The sad thing about this kind of xenophobia is that Australian retail is in some respects in a wretched state, falling further and further behind the world’s best, and desperately in need of foreign investment and innovation in the sector.

Sure, we’ve got a genuinely world class department store chain and some powerful brands like Billabong that have gone forth and conquered.

But retailers like David Jones, Billabong and a small handful of others are not enough. Retail has its own gene pool that constantly needs to be reinvigorated from outside, or it becomes weak and sickly.

Indeed, foreign investment is probably the only thing that can genuinely improve Australia’s standing in the retail world over the long haul, and may be one of the few obstacles to the gradual exodus of consumers to the internet where they can easily obtain global brands outside of this country.

This exodus is already occurring. After all, if the brands don’t come here then it’s only to be expected that consumers will go to the brands at the first opportunity.

In the year through June 2008 sales by US retailers over the internet totalled a formidable $US 134.1 billion.

Although data isn’t available on how much of this total was attributable to foreigners, the retailers themselves make no secret of the fact that it is one of their most effective and fastest-growing global marketing and sales channels.

The problem for our retailers in Australia is that people travel too much these days and get too much information over the internet. They know what’s out there and they will increasingly gravitate to it. This may not be immediately noticeable in the form of a dramatic sales fall-off for local retailers.

It happens over time, insidiously, under the radar, like the ageing of the population. International retailers that come to Australia with physical stores can help stop some of the leakage.

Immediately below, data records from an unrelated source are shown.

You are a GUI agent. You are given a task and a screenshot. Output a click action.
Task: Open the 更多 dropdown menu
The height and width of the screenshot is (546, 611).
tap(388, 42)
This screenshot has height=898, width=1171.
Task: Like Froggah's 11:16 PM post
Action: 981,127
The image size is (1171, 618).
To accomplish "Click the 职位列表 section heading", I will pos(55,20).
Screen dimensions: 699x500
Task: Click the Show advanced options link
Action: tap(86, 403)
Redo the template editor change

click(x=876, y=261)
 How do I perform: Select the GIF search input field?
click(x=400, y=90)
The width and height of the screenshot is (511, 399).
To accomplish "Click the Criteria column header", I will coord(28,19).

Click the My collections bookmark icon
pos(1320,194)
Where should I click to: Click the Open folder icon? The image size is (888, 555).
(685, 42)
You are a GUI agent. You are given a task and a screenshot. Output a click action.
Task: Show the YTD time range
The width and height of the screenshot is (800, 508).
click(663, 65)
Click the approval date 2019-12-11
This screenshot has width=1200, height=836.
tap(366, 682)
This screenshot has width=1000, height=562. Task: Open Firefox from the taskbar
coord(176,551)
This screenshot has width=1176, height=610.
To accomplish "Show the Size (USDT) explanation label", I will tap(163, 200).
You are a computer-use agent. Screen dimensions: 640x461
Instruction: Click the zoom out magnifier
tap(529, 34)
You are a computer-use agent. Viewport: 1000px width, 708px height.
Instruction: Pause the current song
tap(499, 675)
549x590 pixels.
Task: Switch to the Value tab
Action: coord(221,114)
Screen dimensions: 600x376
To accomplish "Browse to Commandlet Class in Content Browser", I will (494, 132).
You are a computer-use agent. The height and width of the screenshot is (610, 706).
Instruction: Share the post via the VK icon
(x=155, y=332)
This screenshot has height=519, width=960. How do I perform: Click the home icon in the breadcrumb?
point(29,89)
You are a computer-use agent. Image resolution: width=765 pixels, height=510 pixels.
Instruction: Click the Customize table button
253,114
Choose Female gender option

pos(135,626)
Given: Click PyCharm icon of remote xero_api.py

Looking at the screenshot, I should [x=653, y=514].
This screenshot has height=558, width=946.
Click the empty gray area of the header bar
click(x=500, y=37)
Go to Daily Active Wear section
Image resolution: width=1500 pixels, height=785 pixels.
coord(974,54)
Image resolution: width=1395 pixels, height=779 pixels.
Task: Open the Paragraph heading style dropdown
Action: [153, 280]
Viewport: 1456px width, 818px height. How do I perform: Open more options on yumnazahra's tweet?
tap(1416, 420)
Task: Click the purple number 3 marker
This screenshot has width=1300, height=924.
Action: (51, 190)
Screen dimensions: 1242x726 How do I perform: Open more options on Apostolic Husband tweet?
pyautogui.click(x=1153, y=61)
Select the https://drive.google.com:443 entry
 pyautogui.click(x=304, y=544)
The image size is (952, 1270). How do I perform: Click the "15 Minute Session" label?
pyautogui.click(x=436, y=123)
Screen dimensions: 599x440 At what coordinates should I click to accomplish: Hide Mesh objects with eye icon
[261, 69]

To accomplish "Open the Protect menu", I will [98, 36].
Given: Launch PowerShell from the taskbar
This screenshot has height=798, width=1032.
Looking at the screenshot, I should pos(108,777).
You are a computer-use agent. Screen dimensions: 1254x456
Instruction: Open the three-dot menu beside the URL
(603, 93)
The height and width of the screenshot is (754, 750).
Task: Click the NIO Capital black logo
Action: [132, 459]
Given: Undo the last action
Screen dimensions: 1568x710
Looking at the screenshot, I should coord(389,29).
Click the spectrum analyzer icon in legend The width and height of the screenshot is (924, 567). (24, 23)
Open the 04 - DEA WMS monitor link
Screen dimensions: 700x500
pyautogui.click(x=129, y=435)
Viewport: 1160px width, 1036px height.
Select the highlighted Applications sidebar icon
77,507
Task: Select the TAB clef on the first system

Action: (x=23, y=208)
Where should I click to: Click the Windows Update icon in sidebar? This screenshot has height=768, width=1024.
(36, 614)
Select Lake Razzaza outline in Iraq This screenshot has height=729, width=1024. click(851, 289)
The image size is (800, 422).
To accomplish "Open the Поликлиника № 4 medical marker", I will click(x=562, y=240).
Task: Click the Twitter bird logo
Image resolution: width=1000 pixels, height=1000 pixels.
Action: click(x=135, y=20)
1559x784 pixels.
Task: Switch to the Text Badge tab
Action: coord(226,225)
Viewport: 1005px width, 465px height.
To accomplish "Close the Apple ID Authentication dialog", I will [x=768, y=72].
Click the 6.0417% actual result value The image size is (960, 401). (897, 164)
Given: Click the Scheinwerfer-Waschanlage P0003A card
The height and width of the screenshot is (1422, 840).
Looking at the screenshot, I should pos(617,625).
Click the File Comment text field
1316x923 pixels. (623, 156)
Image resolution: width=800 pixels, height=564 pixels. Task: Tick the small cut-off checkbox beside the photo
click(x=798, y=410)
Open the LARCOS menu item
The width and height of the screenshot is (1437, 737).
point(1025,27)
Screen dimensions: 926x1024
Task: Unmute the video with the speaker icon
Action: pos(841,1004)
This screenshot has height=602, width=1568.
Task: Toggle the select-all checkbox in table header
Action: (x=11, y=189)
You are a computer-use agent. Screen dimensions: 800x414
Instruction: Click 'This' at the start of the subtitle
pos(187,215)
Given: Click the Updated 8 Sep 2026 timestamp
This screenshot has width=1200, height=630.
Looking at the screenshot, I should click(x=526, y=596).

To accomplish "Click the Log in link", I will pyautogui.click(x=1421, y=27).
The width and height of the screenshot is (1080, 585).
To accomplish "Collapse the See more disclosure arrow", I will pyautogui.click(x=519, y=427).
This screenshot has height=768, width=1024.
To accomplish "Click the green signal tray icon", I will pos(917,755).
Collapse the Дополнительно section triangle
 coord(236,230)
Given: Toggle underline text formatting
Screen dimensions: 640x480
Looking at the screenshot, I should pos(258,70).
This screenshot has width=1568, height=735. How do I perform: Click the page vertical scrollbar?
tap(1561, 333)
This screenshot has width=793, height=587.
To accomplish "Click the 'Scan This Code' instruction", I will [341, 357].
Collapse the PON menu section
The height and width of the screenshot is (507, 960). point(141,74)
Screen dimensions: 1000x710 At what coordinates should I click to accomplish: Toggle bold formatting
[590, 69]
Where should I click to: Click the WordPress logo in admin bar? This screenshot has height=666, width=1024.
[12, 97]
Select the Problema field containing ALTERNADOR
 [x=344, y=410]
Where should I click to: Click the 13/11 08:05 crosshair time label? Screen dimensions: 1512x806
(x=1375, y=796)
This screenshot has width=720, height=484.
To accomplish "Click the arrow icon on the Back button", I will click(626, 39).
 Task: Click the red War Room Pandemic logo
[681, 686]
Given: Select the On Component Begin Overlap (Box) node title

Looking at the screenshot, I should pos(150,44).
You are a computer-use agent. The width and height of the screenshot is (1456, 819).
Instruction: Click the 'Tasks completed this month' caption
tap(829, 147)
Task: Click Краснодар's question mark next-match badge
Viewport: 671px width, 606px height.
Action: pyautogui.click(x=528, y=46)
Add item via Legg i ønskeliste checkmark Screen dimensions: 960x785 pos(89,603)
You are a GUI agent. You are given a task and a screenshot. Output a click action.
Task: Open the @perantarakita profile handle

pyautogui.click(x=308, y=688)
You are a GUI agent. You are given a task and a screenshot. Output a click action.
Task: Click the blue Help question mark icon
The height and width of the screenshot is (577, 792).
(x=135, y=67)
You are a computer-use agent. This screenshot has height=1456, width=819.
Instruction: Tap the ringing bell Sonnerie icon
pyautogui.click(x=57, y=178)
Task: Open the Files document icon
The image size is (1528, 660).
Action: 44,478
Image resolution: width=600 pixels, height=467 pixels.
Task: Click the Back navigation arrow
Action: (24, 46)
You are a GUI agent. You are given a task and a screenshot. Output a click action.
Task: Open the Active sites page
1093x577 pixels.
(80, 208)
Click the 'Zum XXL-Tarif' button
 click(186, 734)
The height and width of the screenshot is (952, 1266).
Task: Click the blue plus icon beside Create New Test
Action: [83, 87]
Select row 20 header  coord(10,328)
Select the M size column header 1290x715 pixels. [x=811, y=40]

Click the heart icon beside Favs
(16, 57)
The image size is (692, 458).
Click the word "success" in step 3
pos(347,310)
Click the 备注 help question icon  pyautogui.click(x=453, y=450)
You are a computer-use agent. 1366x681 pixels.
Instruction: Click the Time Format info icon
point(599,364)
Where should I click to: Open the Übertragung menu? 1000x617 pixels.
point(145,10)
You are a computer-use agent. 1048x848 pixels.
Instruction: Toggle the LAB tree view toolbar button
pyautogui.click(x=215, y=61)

They can infuse our retail scene with new products, formats and service models that Aussie retailers can be maddingly slow to adopt. (e.g. where was unit pricing until Aldi, a foreign retailer, arrived?)

Pets at home, a superstore format that incorporates the usual pet food and ancillary products with a number of associated services, such as pet grooming, veterinary services and pet adoption, is the latest incarnation of a concept that has been around in the UK, through Pets at home’s parent company, and the US, in the form of retailers such as Petco and PetSmart, for a number of years.

But in Australia it was virtually unknown until David Herman came along.

The pet services/merchandise convergence gives the store terrific destination appeal and enables the retailer to capture crossover product sales from the grooming and vet operations.

For example, animals examined by the vet can get their prescribed medicines a few paces away at the in-store pharmacy.

Pets at home is not the lone ranger of foreign retail in Australia.

Canada’s high-end technical sportswear concept Lululemon Athletica is slowly getting traction through its stores in Melbourne and Sydney, while Lush, an upscale health and beauty retailer from the UK, is already well established.

Germany’s Aldi is snapping at the heels of the supermarket majors, a phenomenon that was well documented during the recent ACCC inquiry into food prices.

Costco, the US warehouse club retailer, may soon enter the fray as well and has the potential to make a significant impact on the existing players in a number of merchandise categories.

Pets at home, Lululemon Athletica, Lush, Aldi and Costco are five worldbeaters. Australia’s small retailers should watch closely because there is a lot to learn about just about every aspect of the retailing arts.

And the retail ockers can stop thumping their chests and sit down.

International retail entrants will not stop the inexorable appeal of shopping on the internet for exotic foreign brands, but they will help us keep up with the best that store-based retailing has to offer.